PROBLEM TO SOLVE
Return only the lines of the listing below that run from the line with "You are a computer-use" through the line with "Instruction: Click the", both ends included, exactly as written.

MATERIAL SUPPLIED
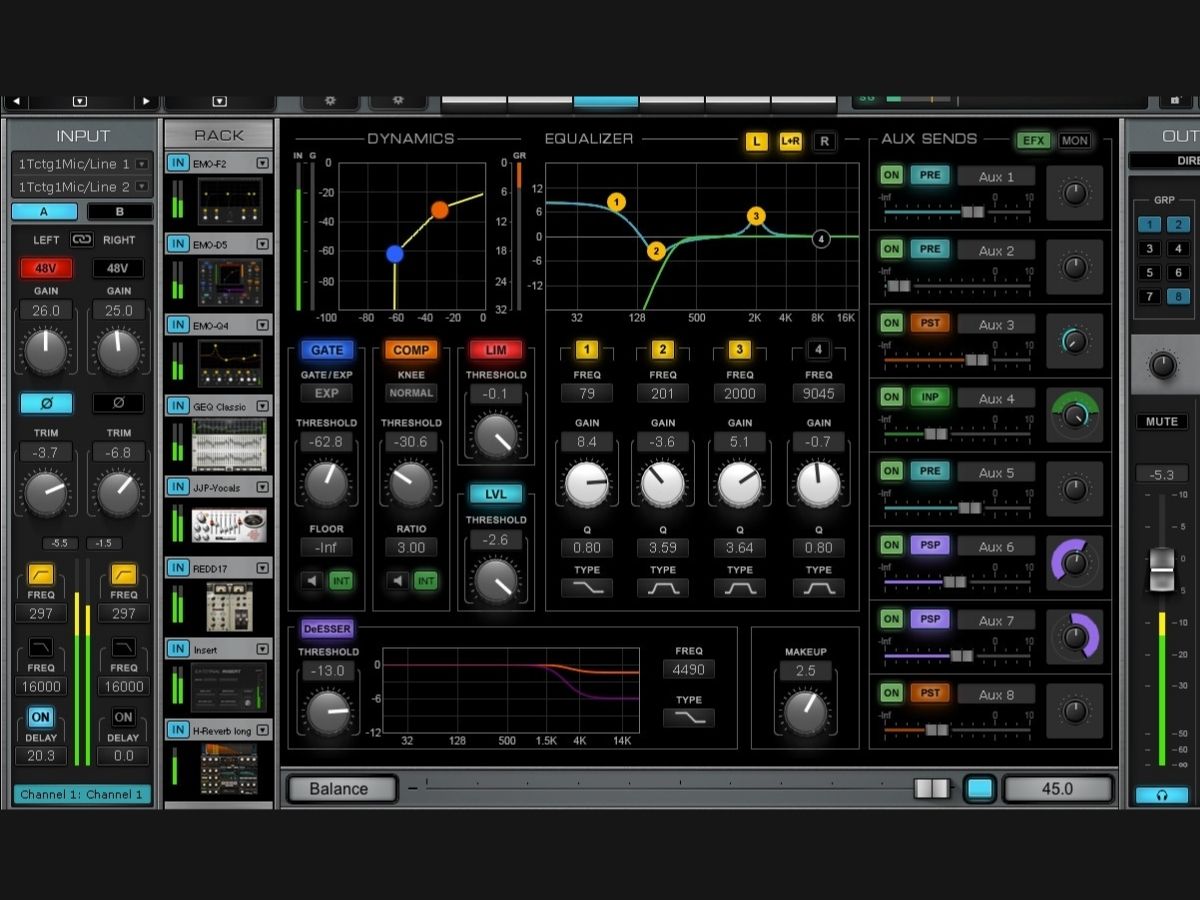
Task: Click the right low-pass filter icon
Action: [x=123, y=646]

...

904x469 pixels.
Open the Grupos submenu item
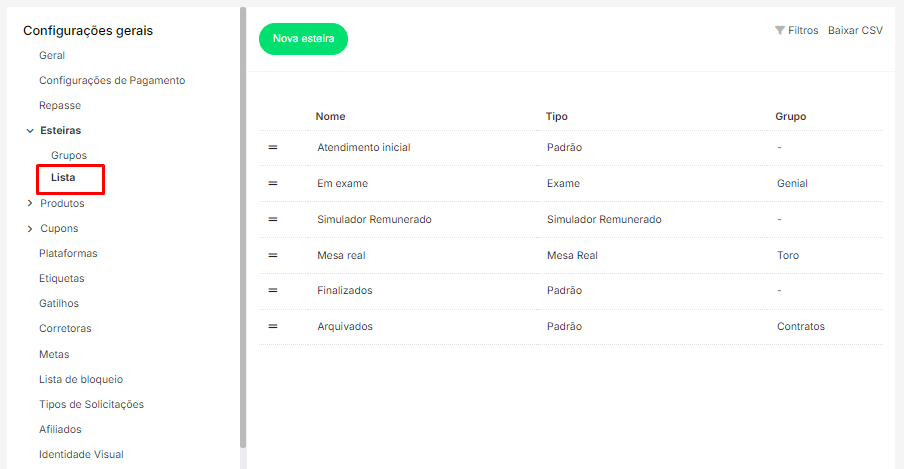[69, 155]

...

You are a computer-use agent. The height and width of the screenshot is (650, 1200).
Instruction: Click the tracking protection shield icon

OUTPUT OF THE TASK
You are a computer-use agent. The height and width of the screenshot is (650, 1200).
Instruction: Click the tracking protection shield icon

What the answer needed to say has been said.